L’hypothèse d’un jugement par cette cour internationale n’est pour autant pas dénuée de conséquences. Tout d’abord, elle renforcerait les thèses du camp Gbagbo qui estime que la capture de leur leader est « un complot international » et une ingérence des grandes puissances, en particulier de la France, qui s’est « comportée comme une puissance coloniale qui a déposé un empereur à la place d’un président », a déclaré mardi Toussaint Alain, le conseiller du président sortant lors d’une conférence de presse à Paris. De plus, si Laurent Gbagbo doit répondre des accusations de « crimes contre l’humanité » devant le Cour pénale internationale, cela pourrait affaiblir le tout nouveau président élu de Côte d’Ivoire, reconnu par la commission électorale et la communauté internationale. Effectivement, ses troupes sont également accusées par Human Rights Watch et la Croix-Rouge Internationale, de s’être livrées à des massacres lors de l’offensive vers le sud du pays entamée le 28 mars dernier. L’option de la CPI pourrait donc être embarrassante pour le pouvoir nouvellement mis en place. Mais les risques d’un procès en Côte d’Ivoire est lui aussi important.

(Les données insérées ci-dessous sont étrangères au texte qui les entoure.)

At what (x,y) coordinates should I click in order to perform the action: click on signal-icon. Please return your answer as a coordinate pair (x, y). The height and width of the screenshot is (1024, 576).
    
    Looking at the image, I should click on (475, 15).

Procès national, nouveau facteur de division et de tensions
Le réveil des ardeurs guerrières et des violences est la principale crainte que provoque l’hypothèse d’un procès national. Un risque pour Alassane Ouattara qui s’est prononcé dans son allocution télévisée pour « une réconciliation nationale ». Mais une action judiciaire au pays pourrait également symboliser la « première pierre » d’un État de droit promis par le nouveau président. Reste à savoir comment réagiront les partisans de Laurent Gbagbo, qui pourraient voir dans ce procès l’acharnement du camp Ouattara et un « coup de grâce ». L’ancien président ne risque cependant pas la peine de mort puisqu’elle est abolie en Côte d’Ivoire depuis la révision constitutionnelle de juillet 2000.

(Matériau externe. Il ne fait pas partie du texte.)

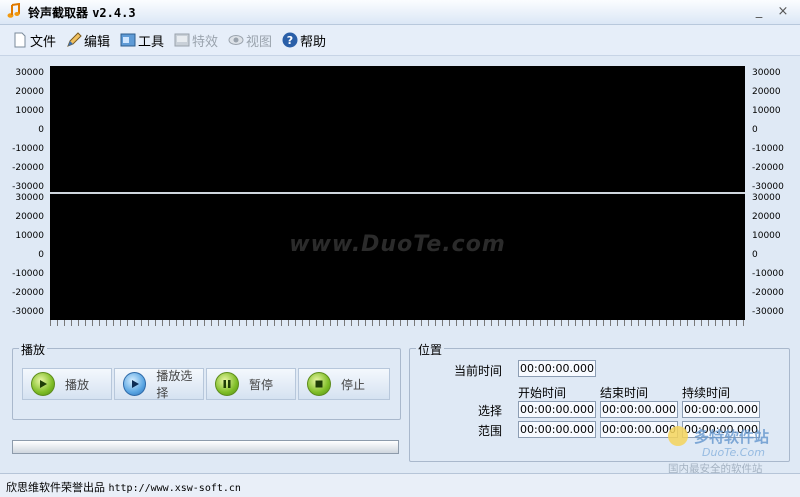  I want to click on selection-start-field: 00:00:00.000, so click(557, 410).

Le choix d’un procès national soulèverait une autre interrogation : sur quelle période juger Laurent Gbagbo ? Faudra-t-il remonter à son arrivée à la tête du pays en 2000 ou se concentrer sur les quatre derniers mois de crise post-électorale ? Les motifs de jugement ne manquent pas. Depuis les exactions commises par ses hommes en 2000 en passant par l’affaire de la disparition en 2004 du journaliste français Guy André-Kieffer et, enfin, les combats meurtriers de ces derniers mois à Abidjan.
L’exil, difficilement envisageable
Le discours d’Alassane Ouattara a le mérite d’être clair. Pas d’amnistie pour Laurent Gbagbo et ainsi pas d’exil probable. L’option avait pourtant été envisagée et l’Angola, le Nigeria ou encore les États-Unis lui avaient offert l’asile. Mais l’ancien président avait systématiquement décliné les offres. Cette éventualité va d’ailleurs à l’encontre de l’action militaire menée par les forces républicaines, soutenues par l’ONUCI et la force Licorne, qui l’ont capturé et gardé en vie dans l’objectif de le faire comparaître dans le box des accusés. Laurent Gbagbo devrait donc être maintenu prisonnier par ses opposants jusqu’à la tenue d’un procès. A Abidjan ou la Haye ? L’avenir le dira.